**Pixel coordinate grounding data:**
•••

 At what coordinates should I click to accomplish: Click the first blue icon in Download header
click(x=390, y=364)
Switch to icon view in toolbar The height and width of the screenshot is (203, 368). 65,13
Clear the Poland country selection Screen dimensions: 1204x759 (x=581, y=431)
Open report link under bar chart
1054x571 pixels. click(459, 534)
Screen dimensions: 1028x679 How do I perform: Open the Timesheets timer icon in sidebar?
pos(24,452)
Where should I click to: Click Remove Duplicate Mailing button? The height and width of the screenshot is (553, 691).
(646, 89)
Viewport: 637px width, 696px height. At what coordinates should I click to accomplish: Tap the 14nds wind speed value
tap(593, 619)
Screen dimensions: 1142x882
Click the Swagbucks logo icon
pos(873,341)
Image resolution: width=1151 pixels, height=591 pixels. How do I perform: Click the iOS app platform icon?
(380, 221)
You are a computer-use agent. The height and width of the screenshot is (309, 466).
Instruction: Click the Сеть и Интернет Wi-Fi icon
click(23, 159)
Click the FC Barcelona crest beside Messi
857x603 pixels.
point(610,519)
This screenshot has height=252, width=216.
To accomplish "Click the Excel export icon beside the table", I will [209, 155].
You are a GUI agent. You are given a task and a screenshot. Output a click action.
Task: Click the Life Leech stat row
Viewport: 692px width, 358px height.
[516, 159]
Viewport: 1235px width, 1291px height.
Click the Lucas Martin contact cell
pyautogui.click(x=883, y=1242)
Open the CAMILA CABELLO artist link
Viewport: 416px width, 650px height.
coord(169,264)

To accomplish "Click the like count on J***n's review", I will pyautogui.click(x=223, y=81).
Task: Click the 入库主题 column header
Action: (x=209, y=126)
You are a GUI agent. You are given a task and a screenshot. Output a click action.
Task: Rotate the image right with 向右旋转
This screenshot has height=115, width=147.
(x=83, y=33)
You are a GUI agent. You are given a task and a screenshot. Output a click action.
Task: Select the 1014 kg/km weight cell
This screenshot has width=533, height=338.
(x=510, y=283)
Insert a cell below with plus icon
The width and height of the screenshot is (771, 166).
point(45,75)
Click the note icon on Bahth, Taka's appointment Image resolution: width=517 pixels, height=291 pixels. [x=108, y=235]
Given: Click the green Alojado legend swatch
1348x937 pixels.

•••

**TRY IT:** Each line in the data that holds the string "with" must be returned.

**ANSWER SPACE:**
Task: Rotate the image right with 向右旋转
Insert a cell below with plus icon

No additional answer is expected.